— 課題一覧 —
1/ 神宮寺での坐禅会を案内する文章のうち、「これが定員に満たないというのでご案内させてもらったのでした。」から始まり「法話をなさっていたのでした。」で終わる箇所を、一字一句違えずに打ち直してください。
2/ 神宮寺での坐禅会を案内する文章の最後の文の後から、その続きを書き足してください。

無文老師の書
八月九日以来というので、二月振りであります。
何も特別なテーマも無しに、ただこの頃思うことと題して話をしました。
何を話そうというのでもなしに、チャットという皆様のお声を聞けますので、それを拝見しながらお話しょうと思っていたのでした。
それから大事な告知がありました。
長野県松本市の神宮寺様で、十一月三日の文化の日に藤田一照さんと私との坐禅会を開催するのです。
これが定員に満たないというのでご案内させてもらったのでした。
一照さんが座布団に坐っての坐禅会を、私がイスの坐禅会を開催します。
そして二人で座談しがら、会場の皆様のご質問にお答えするというものです。
神宮寺様は素晴らしいお寺です。
そして住職様も素晴らしいお人柄で、こんな機会に是非ともご参加くだされば幸いであります。
私もここ数年来毎年神宮寺様におうかがいしています。
昨年も法話とイス坐禅の会を催してもらったのでした。
神宮寺様は私の恩師の松原泰道先生ともご縁が深く、泰道先生もよく神宮寺でご法話をなさっていたのでした。

— 資料 —
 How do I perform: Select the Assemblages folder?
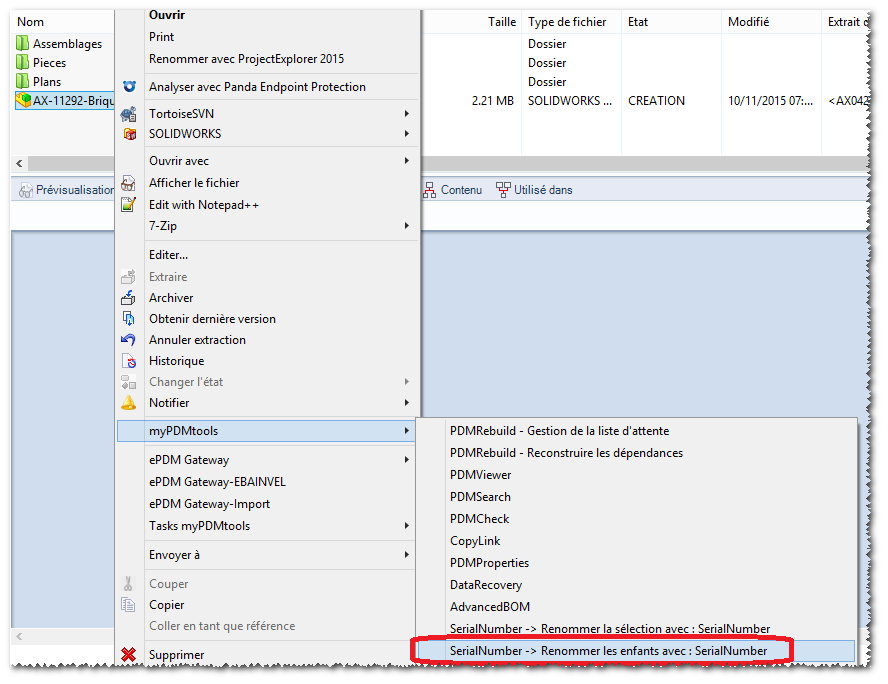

— 解答 —
1/
これが定員に満たないというのでご案内させてもらったのでした。
一照さんが座布団に坐っての坐禅会を、私がイスの坐禅会を開催します。
そして二人で座談しがら、会場の皆様のご質問にお答えするというものです。
神宮寺様は素晴らしいお寺です。
そして住職様も素晴らしいお人柄で、こんな機会に是非ともご参加くだされば幸いであります。
私もここ数年来毎年神宮寺様におうかがいしています。
昨年も法話とイス坐禅の会を催してもらったのでした。
神宮寺様は私の恩師の松原泰道先生ともご縁が深く、泰道先生もよく神宮寺でご法話をなさっていたのでした。

2/
そんなお寺でお話させてもらえるのは身に余る光栄であります。
そのような神宮寺坐禅会のご案内をさせてもらったのでした。
それからライブ配信の日は幼稚園の運動会となっていました。
午前九時から開会で私は開会式でひとことご挨拶をさせてもらったのでした。
それからいくつかの競技を拝見してきました。
鈴割りという競技があります。
これも毎年恒例であります。
大きな鈴の玉を作って、それをぶら下げておいて、それに向かって玉を投げて鈴を割るのを競うのです。
赤組と白組に別れて行います。
白組の鈴は早くに割れたのでしたが、赤組の方はなかなか割れません。
こんなに長く割れないのも珍しいと思いました。
こういう体育の競技というのはいつ頃から行われているのでしょうか。
おそらく起源はそうとう古いように思います。
古代エジプトの壁画にすでに競技の様子が描かれているといわれていますので、ほんとうに古いものです。
鈴割りにしても競争するから楽しむのでしょう。
競争もなにもないと平和でいいと思うのですが、相手に負けまいぞと思うからこそ頑張りもするのでしょう。
競争というのは人間の進歩発展には必要だったのだと思います。
ただ競争というのはどうしても勝ち負けが出てきます。
勝つ者はいいのでしょうが、負けた者は気の毒であります。
幼い子供が競技をするのは微笑ましいのですが、こんな小さな頃から競争をさせられるのだと思うと、いろいろと考えさせられたものでした。
そのあとライブ配信になりました。
いつも掛け軸について質問してくださる方がいらっしゃるので、有り難いことであります。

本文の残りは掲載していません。